**Records supplied**
--------

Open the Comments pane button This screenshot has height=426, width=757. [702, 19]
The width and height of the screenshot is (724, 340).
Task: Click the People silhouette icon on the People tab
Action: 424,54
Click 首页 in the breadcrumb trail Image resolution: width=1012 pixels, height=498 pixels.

--------

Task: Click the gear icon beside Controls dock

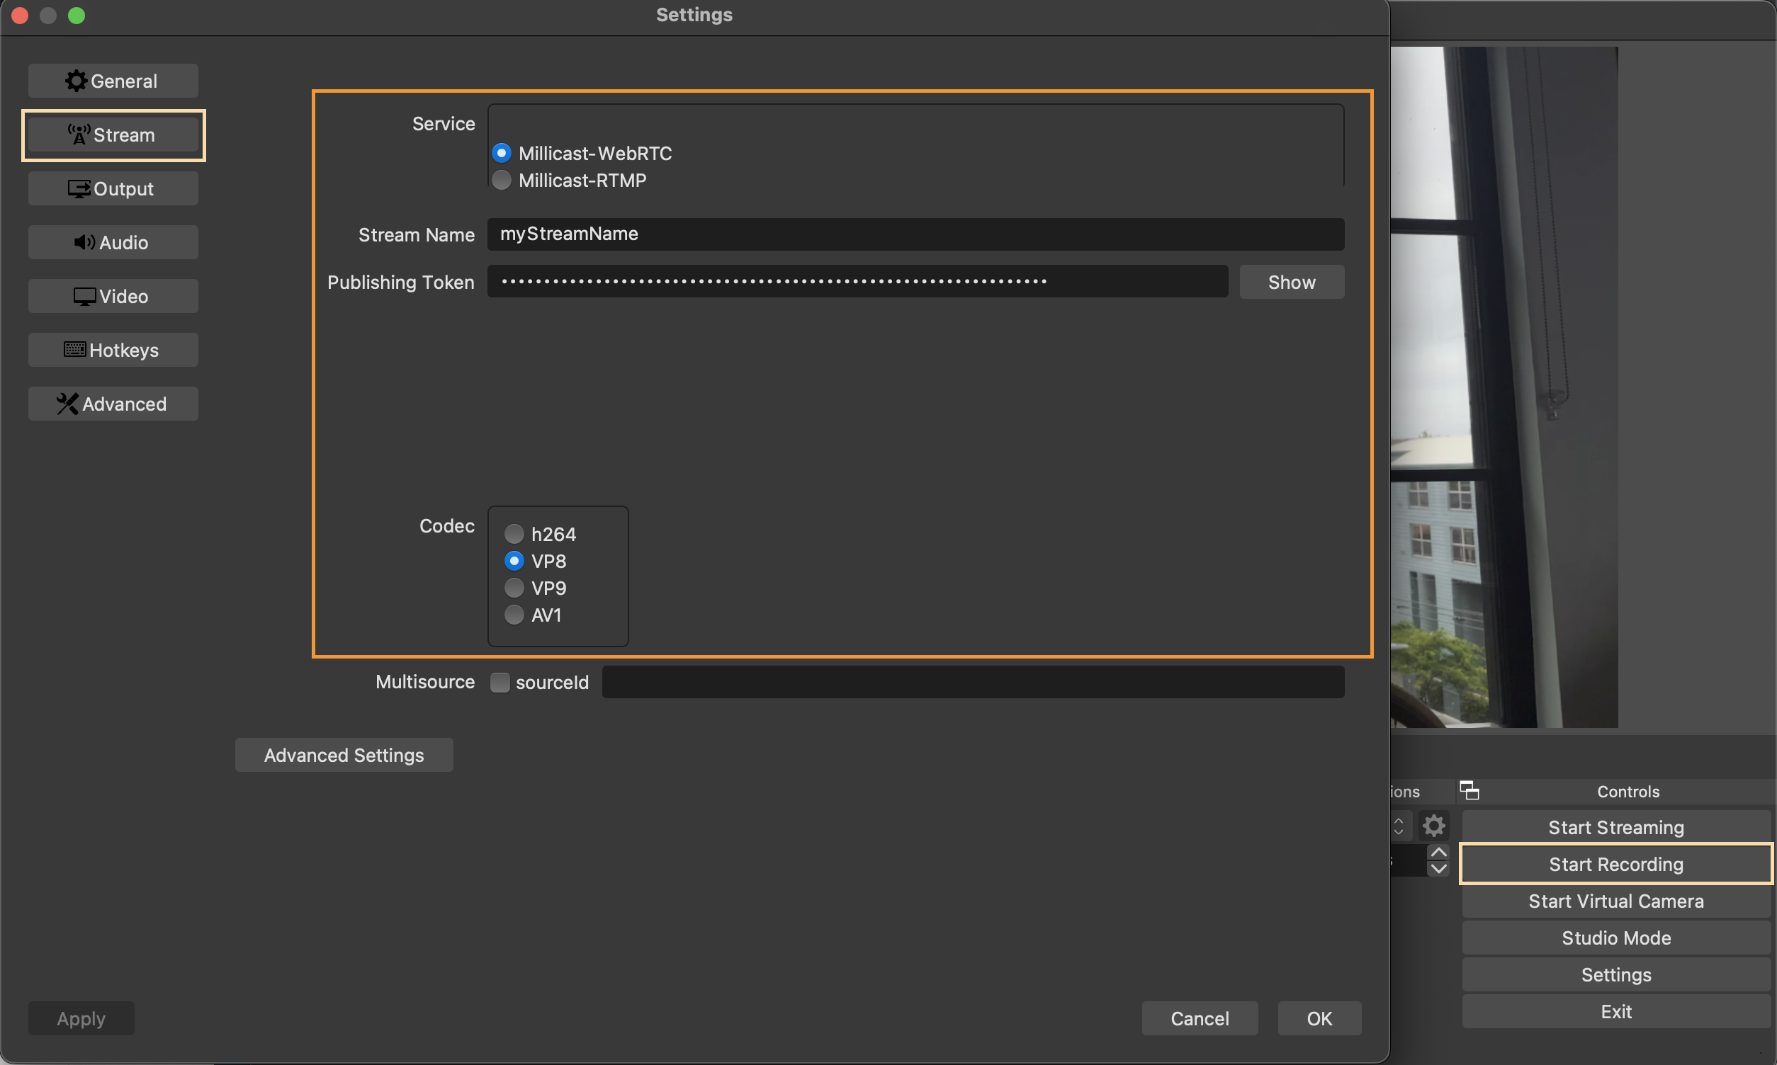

--------

**Directions for this task**
Go back to the listing above. Copy word for word the lines from the one with "Open the Comments" through the one with "Click 首页 in", and nothing more.

**Response area**
Open the Comments pane button This screenshot has height=426, width=757. [702, 19]
The width and height of the screenshot is (724, 340).
Task: Click the People silhouette icon on the People tab
Action: 424,54
Click 首页 in the breadcrumb trail Image resolution: width=1012 pixels, height=498 pixels.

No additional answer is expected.